◆ **Exercise inputs**:
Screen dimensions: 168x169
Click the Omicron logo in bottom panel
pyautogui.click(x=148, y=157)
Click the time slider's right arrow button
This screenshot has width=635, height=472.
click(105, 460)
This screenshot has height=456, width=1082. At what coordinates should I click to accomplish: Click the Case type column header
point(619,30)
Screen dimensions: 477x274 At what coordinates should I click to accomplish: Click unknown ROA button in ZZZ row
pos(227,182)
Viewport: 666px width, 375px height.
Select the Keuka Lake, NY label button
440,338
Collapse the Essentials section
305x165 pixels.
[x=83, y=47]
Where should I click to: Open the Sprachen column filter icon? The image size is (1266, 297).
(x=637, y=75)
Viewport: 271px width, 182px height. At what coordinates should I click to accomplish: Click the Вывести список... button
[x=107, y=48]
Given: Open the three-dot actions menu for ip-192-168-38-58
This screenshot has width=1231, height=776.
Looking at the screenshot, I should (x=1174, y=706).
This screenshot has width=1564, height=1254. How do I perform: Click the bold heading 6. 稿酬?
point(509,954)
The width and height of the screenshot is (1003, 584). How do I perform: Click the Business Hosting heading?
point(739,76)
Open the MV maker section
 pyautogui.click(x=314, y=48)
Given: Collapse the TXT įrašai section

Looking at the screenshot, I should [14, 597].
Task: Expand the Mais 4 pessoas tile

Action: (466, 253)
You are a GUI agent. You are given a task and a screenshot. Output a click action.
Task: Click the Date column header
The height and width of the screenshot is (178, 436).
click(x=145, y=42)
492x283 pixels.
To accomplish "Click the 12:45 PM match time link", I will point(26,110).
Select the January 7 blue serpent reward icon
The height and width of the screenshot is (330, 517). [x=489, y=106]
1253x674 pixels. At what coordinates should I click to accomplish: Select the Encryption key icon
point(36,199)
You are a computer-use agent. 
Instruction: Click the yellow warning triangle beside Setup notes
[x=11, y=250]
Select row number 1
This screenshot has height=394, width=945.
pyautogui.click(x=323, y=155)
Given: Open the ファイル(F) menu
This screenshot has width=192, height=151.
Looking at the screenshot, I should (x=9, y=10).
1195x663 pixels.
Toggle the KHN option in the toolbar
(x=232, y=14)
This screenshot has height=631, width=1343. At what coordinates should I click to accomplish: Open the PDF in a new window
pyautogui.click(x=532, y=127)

◆ **Exercise goal**: Every line containing the string "agent" should be pulled from the listing and copied.

◆ **Exercise result**:
You are a GUI agent. You are given a task and a screenshot. Output a click action.
You are a computer-use agent. 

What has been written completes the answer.